Introduction
Dhrumin Shah
2015-08-22
Source:vignettes/basic-usage-vignette.Rmd
basic-usage-vignette.RmdIntroduction
This package provides easy access to the API provided by Open Government Data Platform - India to download datasets from R. Here’s the list of Datasets available through API.
Basic Usage
## Welcome to ogdindiar
When calling OGD India API, at minimum, you need to provide 2 parameters.
-
res_id: Resource id of the dataset you want to access -
api_key: Your personal API key (See Package Installation instructions)
Resource id for the datasets can be found on the data specific page on the data portal. For example, this page has the resource id information for Annual And Seasonal Mean Temperature Of India. The resource is a string that’s part of Datastore API URL.
- The URL for this dataset as shown on the page is - https://data.gov.in/api/datastore/resource.json?resource_id=98fe9271-a59d-4834-b05b-fd5ddb94ac01&api-key=OGDINDIA_API_KEY
- The resource id is the highlighted part in the above URL.
The main function this package provides is fetch_data().
Once you have figured out the resource id, you can download that dataset
as follows:
mean_temp_data = fetch_data(res_id = "98fe9271-a59d-4834-b05b-fd5ddb94ac01")This function returns a list of 2 elements.
- The first element is the data
| id | timestamp | year | annual | jan_feb | mar_may | jun_sep | oct_dec |
|---|---|---|---|---|---|---|---|
| 1123 | 1424778424 | 1957 | 23 | 18 | 25 | 27 | 21 |
| 1423 | 1424778424 | 1972 | 24 | 18 | 25 | 27 | 21 |
| 1443 | 1424778424 | 1973 | 24 | 19 | 26 | 27 | 21 |
| 1463 | 1424778424 | 1974 | 24 | 18 | 26 | 27 | 21 |
| 1483 | 1424778424 | 1975 | 23 | 18 | 25 | 26 | 21 |
| 1503 | 1424778424 | 1976 | 24 | 18 | 25 | 26 | 22 |
- The second element is a dataframe containing metadata about the columns.

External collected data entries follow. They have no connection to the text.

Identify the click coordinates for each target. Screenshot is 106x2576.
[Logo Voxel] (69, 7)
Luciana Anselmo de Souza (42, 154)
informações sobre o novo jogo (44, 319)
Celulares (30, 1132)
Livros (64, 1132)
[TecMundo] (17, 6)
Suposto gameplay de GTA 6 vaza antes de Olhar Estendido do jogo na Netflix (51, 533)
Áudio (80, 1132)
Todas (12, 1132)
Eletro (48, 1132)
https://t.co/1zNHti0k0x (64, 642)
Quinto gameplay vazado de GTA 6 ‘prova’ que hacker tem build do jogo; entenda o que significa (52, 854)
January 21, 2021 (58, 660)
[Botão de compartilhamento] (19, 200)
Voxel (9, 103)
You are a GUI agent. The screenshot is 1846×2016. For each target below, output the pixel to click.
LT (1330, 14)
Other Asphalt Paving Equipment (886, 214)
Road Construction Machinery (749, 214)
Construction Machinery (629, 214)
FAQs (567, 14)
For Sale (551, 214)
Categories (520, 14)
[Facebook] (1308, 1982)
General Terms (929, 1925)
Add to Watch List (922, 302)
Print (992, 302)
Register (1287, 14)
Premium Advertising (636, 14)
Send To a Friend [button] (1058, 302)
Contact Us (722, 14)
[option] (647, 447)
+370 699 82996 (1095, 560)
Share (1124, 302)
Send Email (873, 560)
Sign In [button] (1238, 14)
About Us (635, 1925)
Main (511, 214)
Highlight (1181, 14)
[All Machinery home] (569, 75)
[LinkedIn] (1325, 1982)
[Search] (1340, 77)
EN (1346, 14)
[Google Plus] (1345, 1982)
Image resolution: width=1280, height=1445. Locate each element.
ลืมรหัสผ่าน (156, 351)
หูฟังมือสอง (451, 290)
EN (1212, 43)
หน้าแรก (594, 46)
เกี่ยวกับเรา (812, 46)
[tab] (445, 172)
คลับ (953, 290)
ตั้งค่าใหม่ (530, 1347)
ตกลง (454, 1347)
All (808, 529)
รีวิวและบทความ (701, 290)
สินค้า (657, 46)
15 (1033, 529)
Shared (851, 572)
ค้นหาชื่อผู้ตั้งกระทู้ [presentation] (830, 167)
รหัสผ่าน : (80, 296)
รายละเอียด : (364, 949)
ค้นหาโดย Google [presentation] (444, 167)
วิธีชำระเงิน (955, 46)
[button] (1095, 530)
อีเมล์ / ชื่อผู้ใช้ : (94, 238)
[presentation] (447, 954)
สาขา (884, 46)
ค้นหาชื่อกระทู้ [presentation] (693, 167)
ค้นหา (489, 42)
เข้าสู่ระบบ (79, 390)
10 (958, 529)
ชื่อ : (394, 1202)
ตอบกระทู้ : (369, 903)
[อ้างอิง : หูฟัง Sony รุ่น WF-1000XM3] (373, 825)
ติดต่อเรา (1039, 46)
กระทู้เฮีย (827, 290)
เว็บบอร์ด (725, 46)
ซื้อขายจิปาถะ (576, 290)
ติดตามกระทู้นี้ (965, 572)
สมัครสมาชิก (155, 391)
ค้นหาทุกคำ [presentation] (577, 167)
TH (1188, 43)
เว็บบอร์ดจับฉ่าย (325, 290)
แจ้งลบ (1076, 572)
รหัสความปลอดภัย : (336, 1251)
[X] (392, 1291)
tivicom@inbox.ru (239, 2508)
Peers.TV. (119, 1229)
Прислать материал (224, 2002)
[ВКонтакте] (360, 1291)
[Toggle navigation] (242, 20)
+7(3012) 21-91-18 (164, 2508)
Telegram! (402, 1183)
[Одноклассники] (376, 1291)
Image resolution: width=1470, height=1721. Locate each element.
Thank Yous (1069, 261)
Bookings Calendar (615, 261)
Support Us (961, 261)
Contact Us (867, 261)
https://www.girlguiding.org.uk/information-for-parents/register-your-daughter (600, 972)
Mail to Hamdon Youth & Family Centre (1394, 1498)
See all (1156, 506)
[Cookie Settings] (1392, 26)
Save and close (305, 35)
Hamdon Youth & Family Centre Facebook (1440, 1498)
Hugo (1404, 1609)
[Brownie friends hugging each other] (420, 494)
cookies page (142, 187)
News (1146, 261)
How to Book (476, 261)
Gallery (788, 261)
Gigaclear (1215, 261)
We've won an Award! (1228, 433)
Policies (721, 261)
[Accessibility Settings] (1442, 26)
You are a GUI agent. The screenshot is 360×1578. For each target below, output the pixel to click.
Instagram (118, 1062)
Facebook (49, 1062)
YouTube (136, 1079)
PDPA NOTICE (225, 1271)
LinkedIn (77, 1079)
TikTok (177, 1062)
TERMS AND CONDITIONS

knitr::kable(mean_temp_data[[2]])| .id | type | size | unsigned | not null | description |
|---|---|---|---|---|---|
| id | serial | normal | TRUE | TRUE | |
| timestamp | int | normal | TRUE | FALSE | The Unix timestamp for the data. |
| year | int | normal | NA | FALSE | |
| annual | int | normal | NA | FALSE | |
| jan_feb | int | normal | NA | FALSE | |
| mar_may | int | normal | NA | FALSE | |
| jun_sep | int | normal | NA | FALSE | |
| oct_dec | int | normal | NA | FALSE |
Advanced Usage
Instead of downloading entire datasets you can conditionally download
specific data elements. This functionality is achieved using additional
arguments to fetch_data() function. Currently you can use
-
-
filterto filter the dataset using equality constraints on specific columns. -
selectto select specific set of columns to be downloaded. -
sortto sort the resulting dataset based on multiple columns.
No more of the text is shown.